Bu hâl yüzlerce esirin azat olmasına, serbest bırakılmasına vesile oldu. Hazret-i
Cüveyriyye bu hâli söyleyerek her zaman övünürdü. Bu ciheti takdir eden Hazret-i
Aişe demiştir ki:
- Ben Cüveyriyye kadar kavmine hayrı dokunan kadın görmedim.
Hazret-i Cüveyriyye, çok ibadet ederdi. Peygamber efendimiz onun yanına
geldiklerinde, onu çok zikreder, kelime-i tevhid söyler bulurdu.
Hep böyle mi yaparsın?
Hazret-i Cüveyriyye şöyle anlatır: “Bir sabah ibadetle meşgul idim. Resulullah
uğradığında, sübhânallah, sübhânallah diye zikir çekiyordum. Resulullah
bir ara dışarı çıktı. Öğle üzeri tekrar geldiler ve yine ben aynı zikir ile
meşgul idim. Buyurdular ki:
- Sen hep böyle mi yaparsın?
- Evet.
- İstersen sana birkaç kelime öğreteyim de, bu kelimeleri söyleyesin.
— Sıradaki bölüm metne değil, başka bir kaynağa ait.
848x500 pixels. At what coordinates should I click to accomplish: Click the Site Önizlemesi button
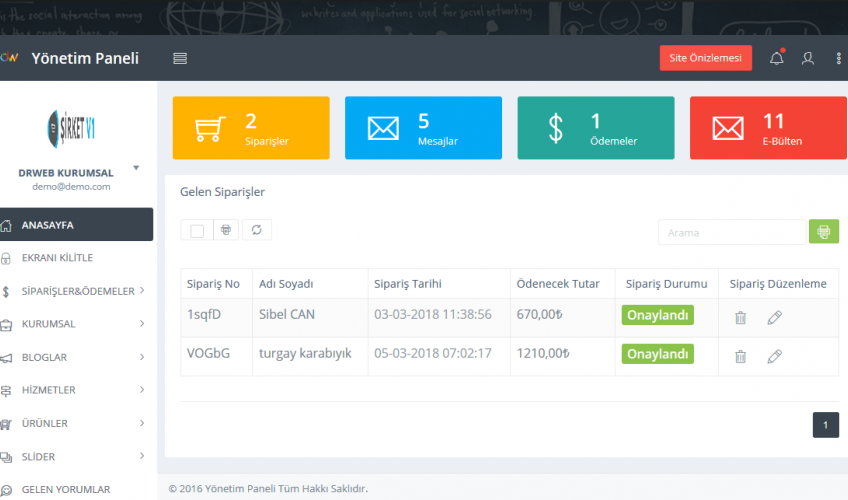click(705, 59)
Şu duâyı öğretti ve üçer defa tekrarlamamı söyledi: Sübhânallahi adede
halkıhi. Sübhânallahi zînete Arşihi. Sübhânallahi ridâ nefsihi. Sübhânallahi
midâde kelimâtihi.
Hazret-i Cüveyriyye 576 yılında Medine’de vefat etmiş, Bakî kabristanına
defnedilmiştir.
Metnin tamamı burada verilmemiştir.